Measurement and analysis of sarcomere length in rat cardiomyocytes in situ and in vitro

• Published in: American journal of physiology. Heart and circulatory physiology Vol. 298; no. 5; pp. H1616 - H1625
• Main Authors: Bub, G, Camelliti, P, Bollensdorff, C, Stuckey, D J, Picton, G, Burton, R A B, Clarke, K, Kohl, P
• Format: Journal Article
• Language: English
• Published: United States American Physiological Society 01.05.2010
• Subjects: Algorithms; Analysis; Animals; Cell Separation; Edema - pathology; Fluorescence; Fluorescent Dyes; Heart; Heart Arrest, Induced; Image Processing, Computer-Assisted; In Vitro Techniques; Innovative Methodology; Magnetic Resonance Imaging; Measurement; Microscopy; Microscopy, Fluorescence - methods; Monte Carlo Method; Myocardial Contraction - physiology; Myocytes, Cardiac - physiology; Myocytes, Cardiac - ultrastructure; Pyridinium Compounds; Rats; Rats, Sprague-Dawley; Rodents; Sarcomeres - physiology; Sarcomeres - ultrastructure
• ISSN: 0363-6135; 1522-1539
• DOI: 10.1152/ajpheart.00481.2009

Sarcomere length (SL) is an important determinant and indicator of cardiac mechanical function; however, techniques for measuring SL in living, intact tissue are limited.
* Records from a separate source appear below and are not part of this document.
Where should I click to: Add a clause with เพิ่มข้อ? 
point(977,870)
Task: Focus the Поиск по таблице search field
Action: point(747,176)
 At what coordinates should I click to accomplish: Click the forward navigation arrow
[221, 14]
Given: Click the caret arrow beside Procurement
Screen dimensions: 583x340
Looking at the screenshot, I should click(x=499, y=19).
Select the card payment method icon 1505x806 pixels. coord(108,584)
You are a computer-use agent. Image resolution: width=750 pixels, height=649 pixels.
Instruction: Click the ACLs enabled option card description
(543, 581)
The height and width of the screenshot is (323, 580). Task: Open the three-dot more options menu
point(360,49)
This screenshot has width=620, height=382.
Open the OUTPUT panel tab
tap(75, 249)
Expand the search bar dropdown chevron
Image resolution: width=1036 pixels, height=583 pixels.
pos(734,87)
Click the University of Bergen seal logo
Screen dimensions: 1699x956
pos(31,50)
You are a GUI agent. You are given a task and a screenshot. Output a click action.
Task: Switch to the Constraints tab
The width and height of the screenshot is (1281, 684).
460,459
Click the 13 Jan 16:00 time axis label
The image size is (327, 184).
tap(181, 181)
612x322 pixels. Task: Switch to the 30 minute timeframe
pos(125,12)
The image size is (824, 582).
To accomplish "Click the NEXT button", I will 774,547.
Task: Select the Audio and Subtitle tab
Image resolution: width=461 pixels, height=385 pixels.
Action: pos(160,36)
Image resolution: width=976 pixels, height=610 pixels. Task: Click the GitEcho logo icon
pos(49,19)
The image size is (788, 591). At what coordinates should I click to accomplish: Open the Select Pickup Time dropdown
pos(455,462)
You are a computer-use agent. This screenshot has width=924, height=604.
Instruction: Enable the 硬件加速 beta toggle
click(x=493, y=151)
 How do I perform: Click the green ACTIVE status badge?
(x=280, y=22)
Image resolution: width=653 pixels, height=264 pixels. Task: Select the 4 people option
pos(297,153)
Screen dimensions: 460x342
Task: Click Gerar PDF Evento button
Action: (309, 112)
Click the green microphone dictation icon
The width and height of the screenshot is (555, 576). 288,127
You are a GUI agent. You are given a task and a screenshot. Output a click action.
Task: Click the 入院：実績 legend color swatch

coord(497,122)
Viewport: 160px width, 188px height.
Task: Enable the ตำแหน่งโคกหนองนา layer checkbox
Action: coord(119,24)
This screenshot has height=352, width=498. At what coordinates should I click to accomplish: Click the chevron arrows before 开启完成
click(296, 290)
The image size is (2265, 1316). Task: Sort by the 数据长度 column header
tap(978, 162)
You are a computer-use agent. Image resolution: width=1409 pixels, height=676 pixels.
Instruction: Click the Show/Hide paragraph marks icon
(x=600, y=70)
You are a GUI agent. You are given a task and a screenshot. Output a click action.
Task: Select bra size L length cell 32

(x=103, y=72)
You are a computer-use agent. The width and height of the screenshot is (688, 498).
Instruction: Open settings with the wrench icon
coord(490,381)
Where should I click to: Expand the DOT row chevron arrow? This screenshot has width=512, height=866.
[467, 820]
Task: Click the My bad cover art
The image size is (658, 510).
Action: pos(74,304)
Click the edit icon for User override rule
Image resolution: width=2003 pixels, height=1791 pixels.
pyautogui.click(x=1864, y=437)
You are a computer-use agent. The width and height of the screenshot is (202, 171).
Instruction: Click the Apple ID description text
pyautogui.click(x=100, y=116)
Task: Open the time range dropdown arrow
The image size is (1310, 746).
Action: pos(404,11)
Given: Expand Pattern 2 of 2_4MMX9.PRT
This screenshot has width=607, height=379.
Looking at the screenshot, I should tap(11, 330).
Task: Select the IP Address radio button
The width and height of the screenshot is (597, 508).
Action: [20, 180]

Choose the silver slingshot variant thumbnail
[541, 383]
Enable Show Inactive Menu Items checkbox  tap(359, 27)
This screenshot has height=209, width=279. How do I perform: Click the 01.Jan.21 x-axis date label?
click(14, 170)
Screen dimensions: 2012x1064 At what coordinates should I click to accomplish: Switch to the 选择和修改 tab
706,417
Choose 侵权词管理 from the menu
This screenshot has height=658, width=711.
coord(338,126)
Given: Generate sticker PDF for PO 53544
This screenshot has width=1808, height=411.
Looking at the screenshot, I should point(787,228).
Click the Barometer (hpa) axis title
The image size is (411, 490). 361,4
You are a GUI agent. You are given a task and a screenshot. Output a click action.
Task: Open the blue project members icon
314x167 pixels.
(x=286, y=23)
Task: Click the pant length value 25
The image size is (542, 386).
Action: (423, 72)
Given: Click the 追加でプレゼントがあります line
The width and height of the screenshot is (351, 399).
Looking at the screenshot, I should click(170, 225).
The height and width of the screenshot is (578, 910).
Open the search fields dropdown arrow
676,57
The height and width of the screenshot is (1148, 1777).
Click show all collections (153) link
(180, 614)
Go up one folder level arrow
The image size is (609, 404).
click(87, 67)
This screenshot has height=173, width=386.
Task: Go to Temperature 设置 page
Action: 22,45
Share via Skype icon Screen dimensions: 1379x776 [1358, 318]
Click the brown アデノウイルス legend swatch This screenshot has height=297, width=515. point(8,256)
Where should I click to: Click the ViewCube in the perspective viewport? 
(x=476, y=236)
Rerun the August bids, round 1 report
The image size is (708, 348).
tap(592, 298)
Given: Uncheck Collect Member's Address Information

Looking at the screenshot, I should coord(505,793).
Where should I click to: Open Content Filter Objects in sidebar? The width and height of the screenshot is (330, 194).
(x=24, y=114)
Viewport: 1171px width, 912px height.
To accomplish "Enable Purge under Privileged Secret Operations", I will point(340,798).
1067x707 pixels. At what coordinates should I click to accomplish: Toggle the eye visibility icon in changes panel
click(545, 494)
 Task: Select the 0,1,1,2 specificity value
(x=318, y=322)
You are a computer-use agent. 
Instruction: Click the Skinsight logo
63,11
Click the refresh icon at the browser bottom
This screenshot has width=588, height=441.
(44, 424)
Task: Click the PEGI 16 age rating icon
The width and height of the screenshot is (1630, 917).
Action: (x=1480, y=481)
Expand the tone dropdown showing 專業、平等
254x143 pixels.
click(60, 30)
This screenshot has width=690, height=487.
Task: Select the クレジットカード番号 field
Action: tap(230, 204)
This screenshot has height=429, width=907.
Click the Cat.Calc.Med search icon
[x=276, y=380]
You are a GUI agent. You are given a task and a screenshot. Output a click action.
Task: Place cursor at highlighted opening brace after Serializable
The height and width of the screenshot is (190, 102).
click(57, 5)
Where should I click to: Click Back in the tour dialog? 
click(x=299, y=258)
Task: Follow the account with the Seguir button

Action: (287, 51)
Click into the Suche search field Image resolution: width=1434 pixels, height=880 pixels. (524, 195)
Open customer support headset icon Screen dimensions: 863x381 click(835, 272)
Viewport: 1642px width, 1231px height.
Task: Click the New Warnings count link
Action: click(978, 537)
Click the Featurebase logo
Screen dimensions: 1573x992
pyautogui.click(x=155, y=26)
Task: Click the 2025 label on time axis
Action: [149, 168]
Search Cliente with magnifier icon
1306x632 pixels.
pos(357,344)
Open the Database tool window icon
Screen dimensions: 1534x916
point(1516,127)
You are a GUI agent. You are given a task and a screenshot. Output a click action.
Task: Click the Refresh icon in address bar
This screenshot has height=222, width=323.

Here, we present a technique that uses two-photon microscopy to directly image striations of living cells in cardioplegic conditions, both in situ (Langendorff-perfused rat hearts and ventricular tissue slices, stained with the fluorescent marker di-4-ANEPPS) and in vitro (acutely isolated rat ventricular myocytes). Software was developed to extract SL from two-photon fluorescence image sets while accounting for measurement errors associated with motion artifact in raster-scanned images and uncertainty of the cell angle relative to the imaging plane. Monte-Carlo simulations were used to guide analysis of SL measurements by determining error bounds as a function of measurement path length. The mode of the distribution of SL measurements in resting Langendorff-perfused heart is 1.95 mum (n = 167 measurements from N = 11 hearts) after correction for tissue orientation, which was significantly greater than that in isolated cells (1.71 mum, n = 346, N = 9 isolations) or ventricular slice preparations (1.79 mum, n = 79, N = 3 hearts) under our experimental conditions. Furthermore, we find that edema in arrested Langendorff-perfused heart is associated with a mean SL increase; this occurs as a function of time ex vivo and correlates with tissue volume changes determined by magnetic resonance imaging. Our results highlight that the proposed method can be used to monitor SL in living cells and that different experimental models from the same species may display significantly different SL values under otherwise comparable conditions, which has implications for experiment design, as well as comparison and interpretation of data.